JavaSoft, a Sun Microsystems Business

What's Java(tm)? JavaSoft News
Products and Services Developer's Corner


Last modified 08 Aug 1996

JAR File Format Specification version 1.0

Abstract

This specification defines a general purpose, compact archive format for packaging the components of a Java application. The JAR format supports Unicode names for entries, as well as a CRC for detecting data corruption. The format is also designed to be stream based, so that a JAR file can be created on any Java output stream, and likewise read from any Java input stream. Additionally, an optional directory can be included for random access to JAR file entries.

1. Introduction

This specification defines a general purpose data archive format that:

2. Specification

2.1. Conventions

The types u1, u2, and u4 represent unsigned 8-, 16-, and 32-bit integer values, respectively. All 16-bit and 32-bit quantities are represented in network (big-endian) order, where the high byte comes first. The type utf represents a Java UTF format string as handled by the classes java.io.DataInputStream and java.io.DataOutputStream.

The JAR format is described here using a C-like structure notation, where successive fields appear in the structure sequentially without padding or alignment. Additionally, header fields followed by (optional) are meant to be optional depending on the value of the header flag byte.

2.2. Overview

A JAR file begins with a main header, followed by zero or more JAR entries, and optional directory, and an end header. A JAR entry consists of an entry header immediately followed by the entry data stored in the ZLIB compressed data format (see references [1] and [2] for more information on the ZLIB format).

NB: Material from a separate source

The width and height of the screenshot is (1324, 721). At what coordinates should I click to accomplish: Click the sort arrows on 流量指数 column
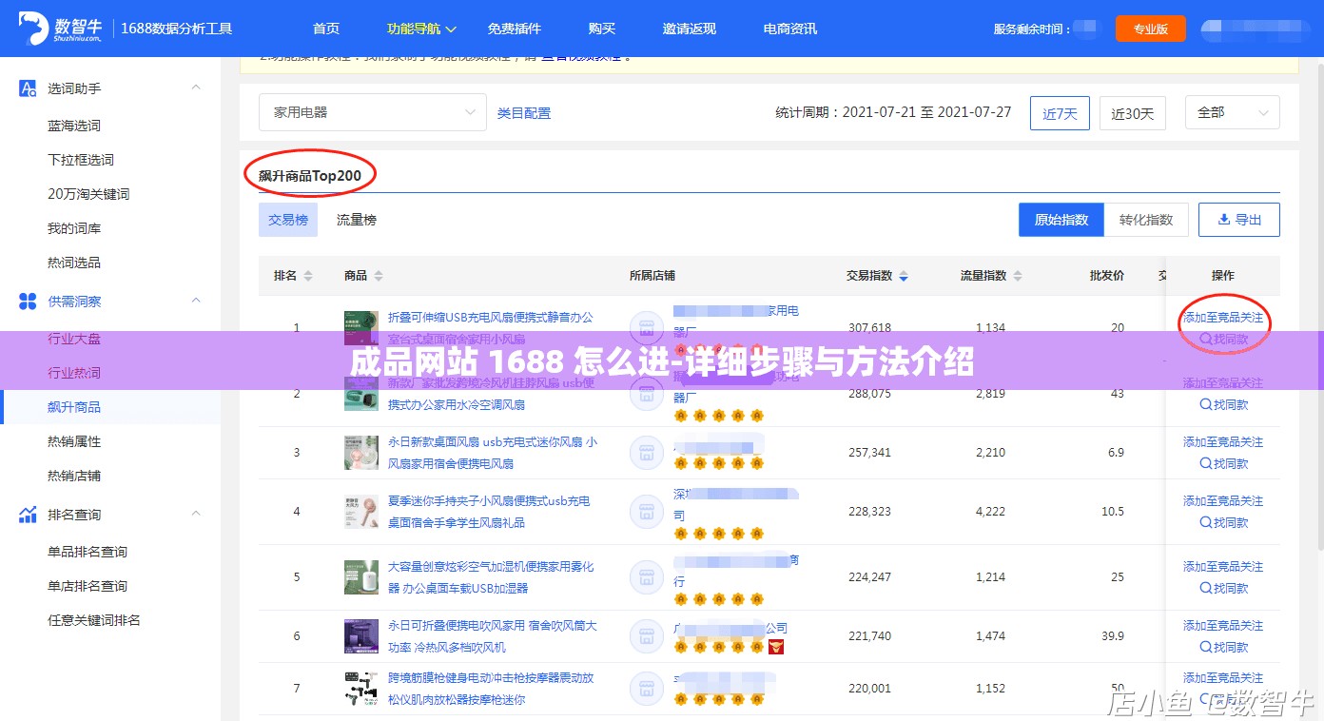pos(1018,275)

Each header also contains a flag byte that specifies the type of header as well as any optional fields present in the header. The least significant 2 bits together specify the header type, which can be one of the following:

    HEAD_MAIN  = 0
    HEAD_ENTRY = 1
    HEAD_DIR   = 2
    HEAD_END   = 3
The most significant 6 bits specify the optional fields that are contained in the header.

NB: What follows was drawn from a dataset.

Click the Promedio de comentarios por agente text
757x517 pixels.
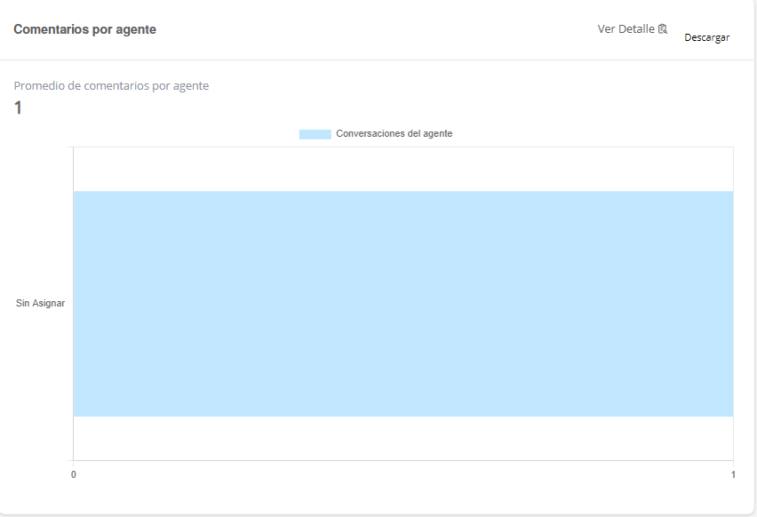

Each header can also contain optional extra field data which has the following format:

extra_data {
    u2 size;
    extra_data_entry entries[];
}
The field size specifies the total number of bytes of extra field data, followed by entries which contains the extra data itself. Each entry has the following format:
extra_data_entry {
    u1 type;
    u2 size;
    u1 data[size];
}
The field type indicates the type of entry, the field size the size of the entry data in bytes, and data the entry data. Currently, the only recognized extra field data types are:
    EDATA_COMMENT   = 0
The type EDATA_COMMENT is used to specify an optional comment for the header.

2.2. Main header

A JAR file begins with a main header, whose structure is given below, followed by a description of each of the main header fields:
main_header {
    u4 magic;
    u1 flags;
    u2 major_version;
    u2 minor_version;
    extra_data edata;	(optional)
    u2 crc;
}
magic (magic number)
This has the fixed value of magic = 0xC0C0ADAC and identifies the file as being in the JAR file format.

flags (header flags)
The flag byte indicates the header type and any optional header fields, and is divided into individual bits as follows:
bit 0	0
bit 1	0
bit 2	FLAG_EXTRA
bit 3-7 reserved

major_version (major version)
This is the major version of the JAR format, and currently has the value of major_version = 1 to indicate version 1.0.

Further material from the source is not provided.